The problem: Write the next part of the puzzle about coast guard G hunting smuggler S in the fog, starting right after its last sentence.

Excerpt provided:
-=-=-=-=-

This article is from the Puzzles FAQ, by Chris Cole email@example.com and Matthew Daly firstname.lastname@example.org with numerous contributions by others.
Somewhere on the high sees smuggler S is attempting, without much
luck, to outspeed coast guard G, whose boat can go faster than S's. G
is one mile east of S when a heavy fog descends. It's so heavy that
nobody can see or hear anything further than a few feet. Immediately
after the fog descends, S changes course and attempts to escape at
constant speed under a new, fixed course. Meanwhile, G has lost track
of S. But G happens to know S's speed, that it is constant, and that S
is sticking to some fixed heading, unknown to G.
How does G catch S?
G may change course and speed at will. He knows his own speed and
course at all times. There is no wind, G does not have radio or radar,
there is enough space for maneuvering, etc.
One way G can catch S is as follows (it is not the fastest way).

-=-=-=-=-

Extracted records:
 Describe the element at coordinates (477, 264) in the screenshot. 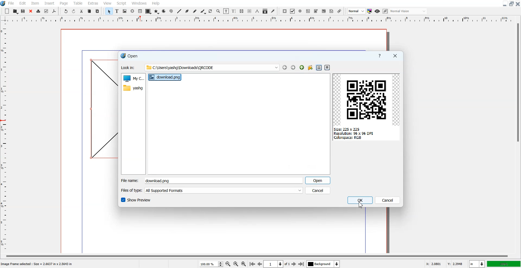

-=-=-=-=-

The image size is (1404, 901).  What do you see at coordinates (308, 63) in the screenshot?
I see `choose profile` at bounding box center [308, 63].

-=-=-=-=-

Reply:
G waits until he knows that S has traveled for one mile. At that time, both
S and G are somewhere on a circle with radius one mile, and with its center
at the original position of S. G then begins to travel with a velocity that
has a radially outward component equal to that of S, and with a tangential
component as large as possible, given G's own limitation of total speed. By
doing so, G and S will always both be on an identical circle having its
center at the original position of S. Because G has a tangential component
whereas S does not, G will always catch S (actually, this is not proven
until you solve the o.d.e. associated with the problem).
If G can go at 40 mph and S goes at 20 mph, you can work out that it will
take G at most 1h 49m 52s to catch S. On average, G will catch S in:
( -2pi + sqrt(3) ( exp(2pi/sqrt(3)) - 1 )) / 40pi hours,
which is, 27 min and 17 sec.